At the back of the lead mokoro is a solar-powered battery which feeds the Pi and an Iridium Go!—a satellite unit that acts like a wifi hotspot. The Iridium Go! sent the sighting up to our servers.
The African skimmers appeared on the map on intotheokavango.org, precisely where the sighting occurred, within 5 minutes of it happening.
A record of the sighting is also available in our database, and is accessible to researchers via our public API (an API is a bridge that allows one piece of software to talk to another). A scientist can cross-reference this sighting with habitat photos, and with data from previous expeditions, to learn more about how Skimmer populations are changing in the Delta.
In addition to wildlife sightings, we’re also making available water quality measurements from along our transect path through the Okavango. Next year, we’ll be deploying a set of remote sensors which will permanently stay in the Delta; data from these sensors will also be accessible, live, through our website and API.
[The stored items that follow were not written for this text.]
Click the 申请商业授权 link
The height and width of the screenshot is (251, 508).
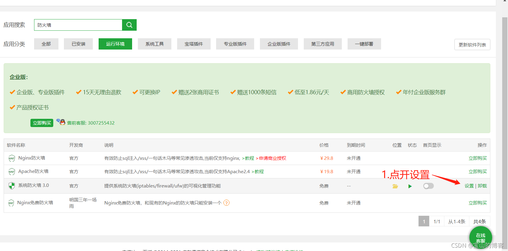(272, 158)
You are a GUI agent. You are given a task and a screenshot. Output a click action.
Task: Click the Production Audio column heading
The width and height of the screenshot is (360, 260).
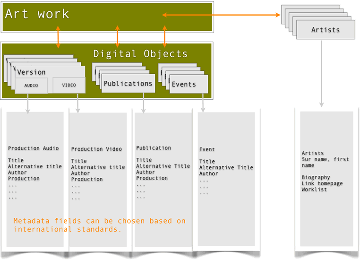(34, 148)
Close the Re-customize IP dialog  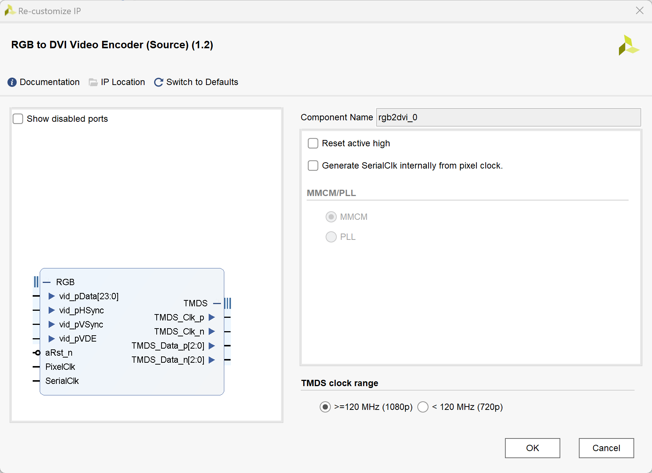639,11
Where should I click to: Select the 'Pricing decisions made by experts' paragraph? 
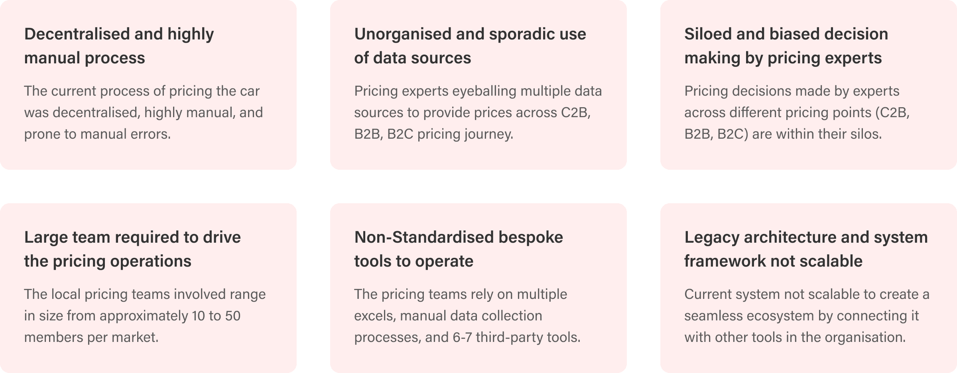(797, 112)
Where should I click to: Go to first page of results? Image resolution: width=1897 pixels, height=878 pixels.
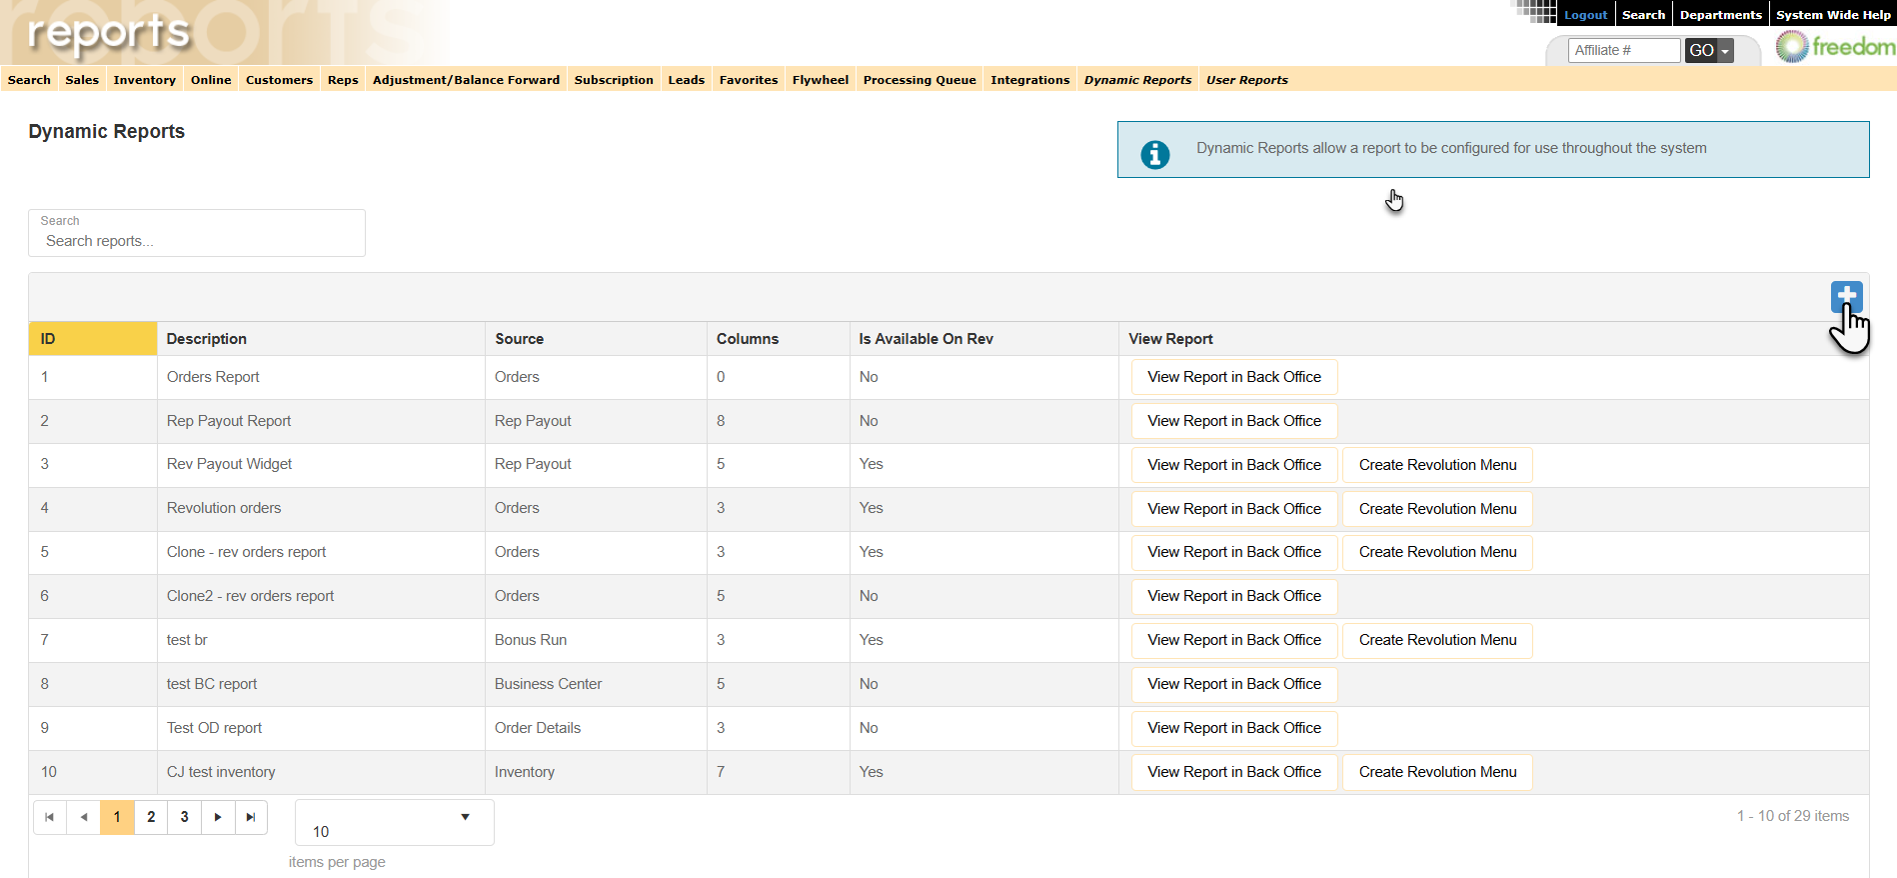50,817

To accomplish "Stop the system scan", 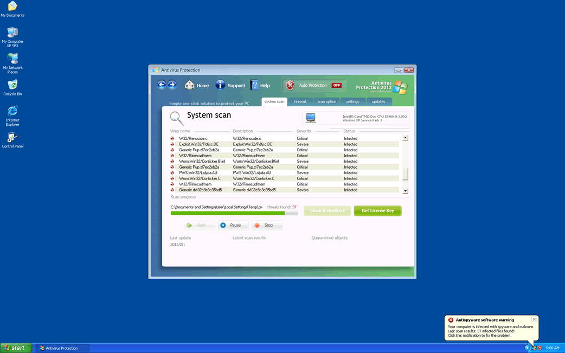I will point(266,225).
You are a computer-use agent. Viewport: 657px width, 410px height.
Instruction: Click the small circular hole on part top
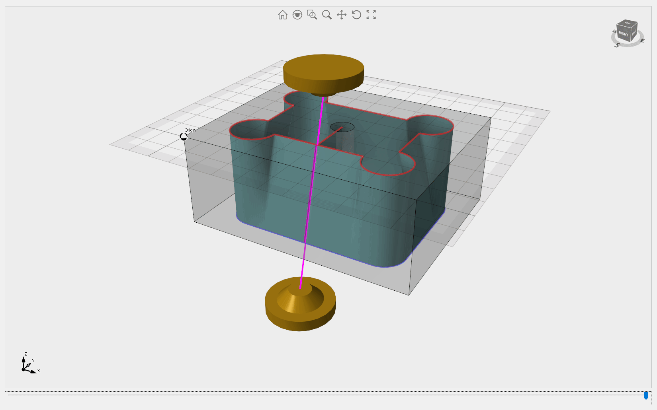(342, 127)
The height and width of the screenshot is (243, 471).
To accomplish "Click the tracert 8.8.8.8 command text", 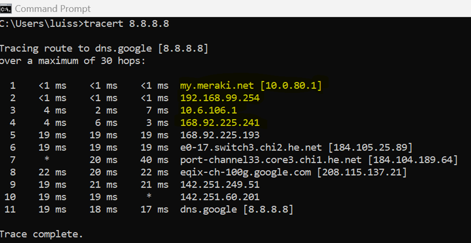I will (126, 24).
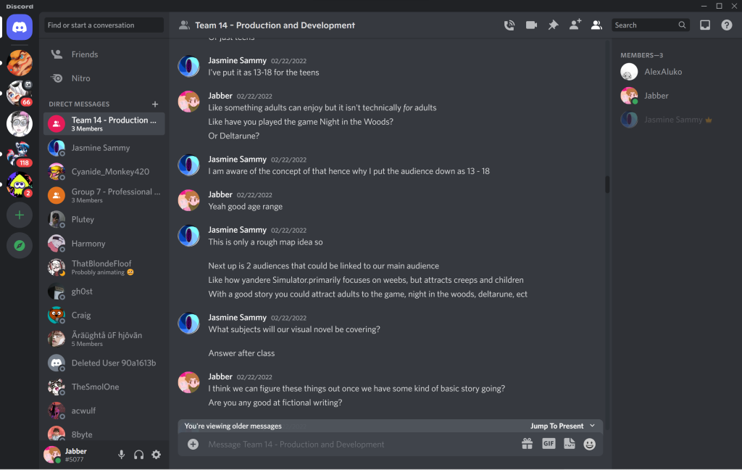The image size is (742, 470).
Task: Open the Friends tab
Action: click(x=85, y=54)
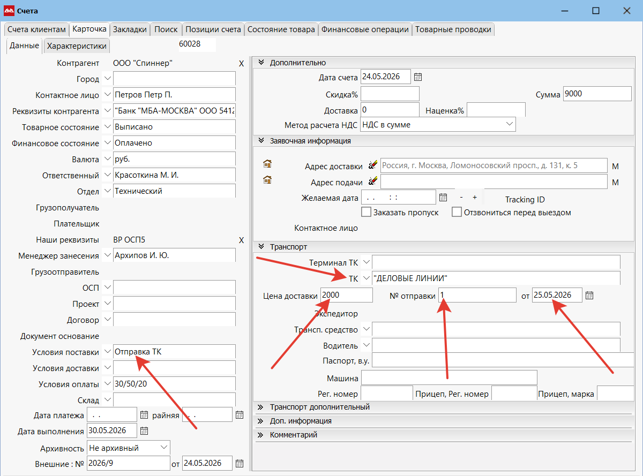Clear Контрагент with its X button
This screenshot has width=643, height=476.
[241, 64]
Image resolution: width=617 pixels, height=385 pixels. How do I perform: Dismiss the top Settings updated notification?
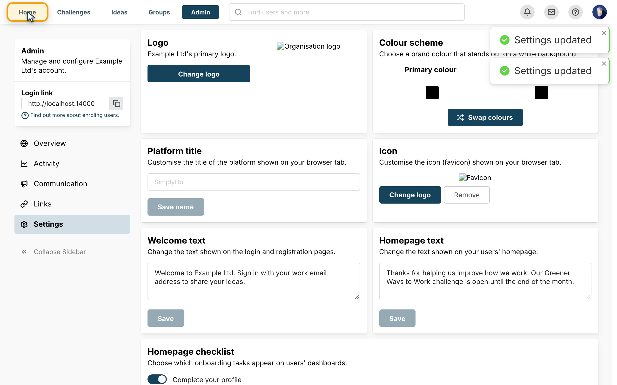click(x=604, y=33)
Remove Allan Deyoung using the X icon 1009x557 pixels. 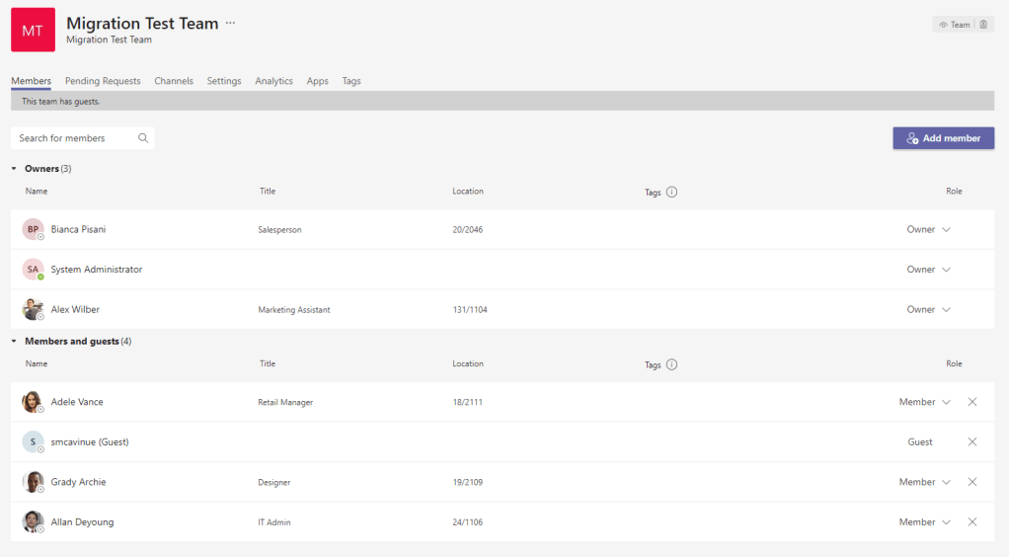(x=972, y=522)
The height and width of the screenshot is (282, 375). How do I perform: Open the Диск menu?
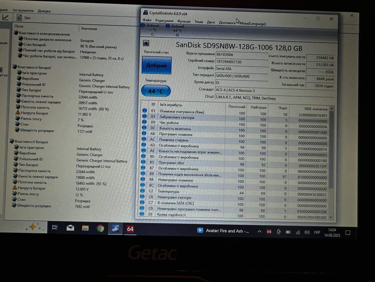click(211, 22)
To help share the human experience of the expedition, four team members (G.B., Steve, Chris, and I) are wearing Suunto Ambit watches which record our exact GPS location, our heart rate, and energy consumption. This data is again available to the public (uploaded at the end of each day) and can be cross-referenced with animal sightings, Tweets, and photographs.Image courtesy Okavango Expedition Team
Like the expeditions of old, we are still pushing into the unknown, in search of measurements. However, far from being exclusive, we are endeavoring for our efforts to include as many people and as many perspectives as possible. We hope that our data will be used by researchers and conservationists, and by school children and artists, in ways that we never would have thought of or dreamed possible.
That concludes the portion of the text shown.